The CASA Program was assigned to a case by the juvenile court judge involving three children: Sally (age: 5 years old), Jack (age: 4 years old) and Nancy (age: 2 years old). The children came to the attention of the Department of Family and Children Services (DFCS) because they were seen wandering down Highway 84 unsupervised. DFCS already had an open protective services case on this family because of past medical neglect for Sally who is diabetic, so the decision was made to bring the children into foster care since there were concerns for their safety.
Once we began investigating the case we were particularly interested in speaking with the children’s pediatrician to make sure that all the children were on target medically and developmentally. As it turned out Nancy was developmentally delayed and we referred her to our local Babies Can’t Wait Program so that her developmental delays could be addressed before she starts school.

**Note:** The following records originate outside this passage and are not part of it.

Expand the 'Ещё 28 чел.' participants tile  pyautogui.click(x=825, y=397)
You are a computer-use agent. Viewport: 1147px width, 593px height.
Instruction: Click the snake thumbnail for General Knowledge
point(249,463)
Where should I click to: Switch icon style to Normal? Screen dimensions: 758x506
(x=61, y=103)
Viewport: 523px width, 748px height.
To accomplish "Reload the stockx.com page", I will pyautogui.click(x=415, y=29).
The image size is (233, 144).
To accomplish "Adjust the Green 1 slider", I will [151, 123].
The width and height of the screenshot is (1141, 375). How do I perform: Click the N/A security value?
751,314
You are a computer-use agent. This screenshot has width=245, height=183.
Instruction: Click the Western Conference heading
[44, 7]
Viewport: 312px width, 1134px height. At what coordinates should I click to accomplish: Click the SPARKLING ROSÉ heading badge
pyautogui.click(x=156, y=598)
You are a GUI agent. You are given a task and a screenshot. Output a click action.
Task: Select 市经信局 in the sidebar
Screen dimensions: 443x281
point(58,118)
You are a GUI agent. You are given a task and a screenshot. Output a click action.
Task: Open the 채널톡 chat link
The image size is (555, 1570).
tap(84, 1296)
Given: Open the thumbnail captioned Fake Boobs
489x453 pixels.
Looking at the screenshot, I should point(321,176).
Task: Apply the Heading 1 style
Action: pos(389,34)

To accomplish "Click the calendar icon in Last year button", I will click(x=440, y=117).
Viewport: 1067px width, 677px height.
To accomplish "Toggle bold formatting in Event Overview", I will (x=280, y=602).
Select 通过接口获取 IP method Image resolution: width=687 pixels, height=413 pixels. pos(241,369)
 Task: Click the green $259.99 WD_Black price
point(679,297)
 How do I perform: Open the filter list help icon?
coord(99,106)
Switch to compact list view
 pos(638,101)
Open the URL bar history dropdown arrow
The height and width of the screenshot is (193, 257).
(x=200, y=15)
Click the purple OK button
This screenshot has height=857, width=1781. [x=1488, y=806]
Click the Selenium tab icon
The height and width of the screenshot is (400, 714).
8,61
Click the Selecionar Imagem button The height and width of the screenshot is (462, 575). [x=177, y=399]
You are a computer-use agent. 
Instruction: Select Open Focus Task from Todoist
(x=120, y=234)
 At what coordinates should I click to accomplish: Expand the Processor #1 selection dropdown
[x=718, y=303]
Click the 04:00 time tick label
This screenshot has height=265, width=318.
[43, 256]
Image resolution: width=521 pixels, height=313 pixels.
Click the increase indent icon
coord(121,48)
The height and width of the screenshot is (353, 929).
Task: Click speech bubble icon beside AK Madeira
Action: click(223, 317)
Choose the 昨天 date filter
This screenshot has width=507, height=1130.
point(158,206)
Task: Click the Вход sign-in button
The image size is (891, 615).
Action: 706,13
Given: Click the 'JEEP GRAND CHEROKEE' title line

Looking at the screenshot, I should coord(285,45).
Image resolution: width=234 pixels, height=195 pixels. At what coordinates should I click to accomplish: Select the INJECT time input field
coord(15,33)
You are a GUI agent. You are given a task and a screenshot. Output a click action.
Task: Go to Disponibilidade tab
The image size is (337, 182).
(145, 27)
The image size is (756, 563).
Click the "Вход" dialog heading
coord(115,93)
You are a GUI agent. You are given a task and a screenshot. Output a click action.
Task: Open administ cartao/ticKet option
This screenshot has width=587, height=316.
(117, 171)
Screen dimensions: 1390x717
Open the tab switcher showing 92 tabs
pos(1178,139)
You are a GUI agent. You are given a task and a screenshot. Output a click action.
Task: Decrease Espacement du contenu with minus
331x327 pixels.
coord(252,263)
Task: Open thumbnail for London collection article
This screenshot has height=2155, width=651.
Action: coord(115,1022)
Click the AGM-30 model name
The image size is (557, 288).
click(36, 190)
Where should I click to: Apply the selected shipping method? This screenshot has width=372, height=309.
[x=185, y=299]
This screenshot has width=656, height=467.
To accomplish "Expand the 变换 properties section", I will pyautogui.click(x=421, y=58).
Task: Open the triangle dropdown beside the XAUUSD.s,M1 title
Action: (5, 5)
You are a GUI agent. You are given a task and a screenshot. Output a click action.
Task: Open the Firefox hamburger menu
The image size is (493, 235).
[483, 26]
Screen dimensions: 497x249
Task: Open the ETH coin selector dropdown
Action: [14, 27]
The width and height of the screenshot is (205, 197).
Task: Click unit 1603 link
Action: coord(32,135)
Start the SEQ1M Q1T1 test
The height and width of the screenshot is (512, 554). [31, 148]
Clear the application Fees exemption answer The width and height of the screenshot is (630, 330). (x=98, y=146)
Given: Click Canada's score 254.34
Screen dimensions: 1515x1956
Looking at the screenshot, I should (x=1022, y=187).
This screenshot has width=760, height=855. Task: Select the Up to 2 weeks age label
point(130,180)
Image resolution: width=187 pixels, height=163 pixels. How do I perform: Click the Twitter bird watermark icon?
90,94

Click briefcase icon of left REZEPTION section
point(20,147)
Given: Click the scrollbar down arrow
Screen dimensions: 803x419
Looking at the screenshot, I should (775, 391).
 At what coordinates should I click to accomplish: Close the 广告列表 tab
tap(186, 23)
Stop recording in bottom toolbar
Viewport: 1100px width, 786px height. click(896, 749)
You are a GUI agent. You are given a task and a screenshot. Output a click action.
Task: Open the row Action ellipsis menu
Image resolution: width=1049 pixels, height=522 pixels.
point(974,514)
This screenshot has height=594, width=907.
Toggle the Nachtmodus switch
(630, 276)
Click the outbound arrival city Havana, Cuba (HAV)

CASA was involved in the development of a case plan that the parents must complete before the children would be returned to their home. The case plan included: (1) the father must secure stable full time employment, (2) the mother was to enroll in GED classes at Southwest Georgia Technical College, (3) Both parents were required to complete parenting classes that addressed the needs of children at different stages of development, and (4) both parents would receive psychological evaluations and would be required to complete the recommendations outlined in the psychologicals. It quickly became obvious that it was going to take these parents time to complete the requirements of their case plan. CASA began looking for a family resource for these children so that they could be in the home of a relative rather than remain in a foster home. We were able to find a paternal aunt that was willing and able to care for the children. DFCS conducted a home evaluation of the aunt’s home and it was approved as a placement for the children.
After 3 months in foster care the children went to live with their aunt and were able to be with their family while their parents worked the case plan. Since entering the aunt’s home it has taken a year for the parents to finally complete the requirements of their case plan. These children will soon be returning to court, CASA will be recommending that the parents regain custody of their children.
A Deeply Committed CASA Volunteer
Two siblings, Chase* and Michael*, had CASA volunteer Pam appointed to them when they first came into foster care. The siblings were adopted, but a short time later, the adoptive parents decided they did not want to keep the children. Chase and Michael entered foster care again. Once Pam found out the children were back in foster care, she asked to be assigned as their CASA volunteer again, even though they were in a county not currently served by a CASA program. Pam was able to serve as their CASA volunteer again, and she remained dedicated to them and regularly traveled to advocate for them. Her efforts resulted in the siblings being placed together in a loving, permanent home. After having worked with Chase and Michael for six years, they know without a doubt that their CASA volunteer Pam will always be there for them.
Reunited with Her Mother
When Sierra’s* mother and father were put in jail for drug charges, she went to live in a foster home. Sierra was assigned a CASA volunteer, Karen*, who talked with Sierra and encouraged her parents to get their lives back on track. Unfortunately, her father went to prison. Her mother, however, stopped abusing drugs, finished her GED (Georgia Equivalency Diploma) and became employed. Due to Karen’s persistence and asking the court for increased visitations between Sierra and her mother, a case that was once headed for termination of parental rights was turned around. With the incentive of seeing Sierra more frequently, along with the mother’s vast improvements in her life, Sierra was permanently placed back at home with her mother.
*Names have been changed for confidentiality reasons.